─── Input records ───
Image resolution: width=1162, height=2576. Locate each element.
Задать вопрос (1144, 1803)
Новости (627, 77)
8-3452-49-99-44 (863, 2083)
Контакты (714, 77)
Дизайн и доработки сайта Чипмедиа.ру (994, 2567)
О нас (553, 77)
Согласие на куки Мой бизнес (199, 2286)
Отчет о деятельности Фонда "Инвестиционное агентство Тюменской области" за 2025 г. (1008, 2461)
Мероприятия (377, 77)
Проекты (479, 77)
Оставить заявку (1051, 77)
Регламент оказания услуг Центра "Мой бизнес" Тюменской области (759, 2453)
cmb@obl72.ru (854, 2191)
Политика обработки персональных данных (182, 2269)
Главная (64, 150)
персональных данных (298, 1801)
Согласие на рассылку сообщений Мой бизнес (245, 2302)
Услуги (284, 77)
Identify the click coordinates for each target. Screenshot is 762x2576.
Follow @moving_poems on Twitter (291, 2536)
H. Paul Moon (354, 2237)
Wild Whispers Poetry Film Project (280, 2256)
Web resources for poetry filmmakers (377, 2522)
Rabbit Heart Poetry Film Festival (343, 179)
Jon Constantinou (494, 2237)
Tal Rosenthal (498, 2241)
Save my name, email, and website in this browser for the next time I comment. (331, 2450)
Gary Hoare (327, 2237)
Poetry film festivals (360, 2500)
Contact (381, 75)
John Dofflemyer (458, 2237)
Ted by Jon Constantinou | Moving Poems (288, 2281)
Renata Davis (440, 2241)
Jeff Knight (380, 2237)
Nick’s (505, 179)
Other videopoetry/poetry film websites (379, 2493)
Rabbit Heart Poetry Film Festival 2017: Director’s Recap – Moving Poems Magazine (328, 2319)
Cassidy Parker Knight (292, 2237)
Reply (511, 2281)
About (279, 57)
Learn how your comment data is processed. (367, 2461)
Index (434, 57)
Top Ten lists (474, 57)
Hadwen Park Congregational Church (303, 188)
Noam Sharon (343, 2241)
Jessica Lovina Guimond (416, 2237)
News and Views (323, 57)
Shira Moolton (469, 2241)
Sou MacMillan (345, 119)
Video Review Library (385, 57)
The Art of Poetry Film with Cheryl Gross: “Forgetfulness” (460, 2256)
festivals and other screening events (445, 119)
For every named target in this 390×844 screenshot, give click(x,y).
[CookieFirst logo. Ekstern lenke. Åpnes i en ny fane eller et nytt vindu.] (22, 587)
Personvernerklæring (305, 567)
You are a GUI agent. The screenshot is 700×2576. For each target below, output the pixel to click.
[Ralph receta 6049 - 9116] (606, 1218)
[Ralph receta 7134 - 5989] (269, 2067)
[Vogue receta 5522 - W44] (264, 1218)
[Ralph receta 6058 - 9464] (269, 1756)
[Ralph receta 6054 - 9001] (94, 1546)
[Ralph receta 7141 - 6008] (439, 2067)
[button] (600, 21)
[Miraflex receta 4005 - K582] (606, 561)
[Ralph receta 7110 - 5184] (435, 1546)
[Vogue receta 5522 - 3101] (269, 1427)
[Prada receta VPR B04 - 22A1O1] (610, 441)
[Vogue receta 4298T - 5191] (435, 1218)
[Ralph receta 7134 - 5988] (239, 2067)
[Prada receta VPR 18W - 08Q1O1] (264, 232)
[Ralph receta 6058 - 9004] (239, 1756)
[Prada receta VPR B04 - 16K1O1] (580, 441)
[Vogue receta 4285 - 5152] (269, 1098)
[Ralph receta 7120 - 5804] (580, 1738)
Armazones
───
◆ Work instruction
Transcribe the records above from the line holding "For every named" down to the line holding "Personvernerklæring (305, 567)", inclusive, without adding anything.

◆ Result of the exercise
For every named target in this 390×844 screenshot, give click(x,y).
[CookieFirst logo. Ekstern lenke. Åpnes i en ny fane eller et nytt vindu.] (22, 587)
Personvernerklæring (305, 567)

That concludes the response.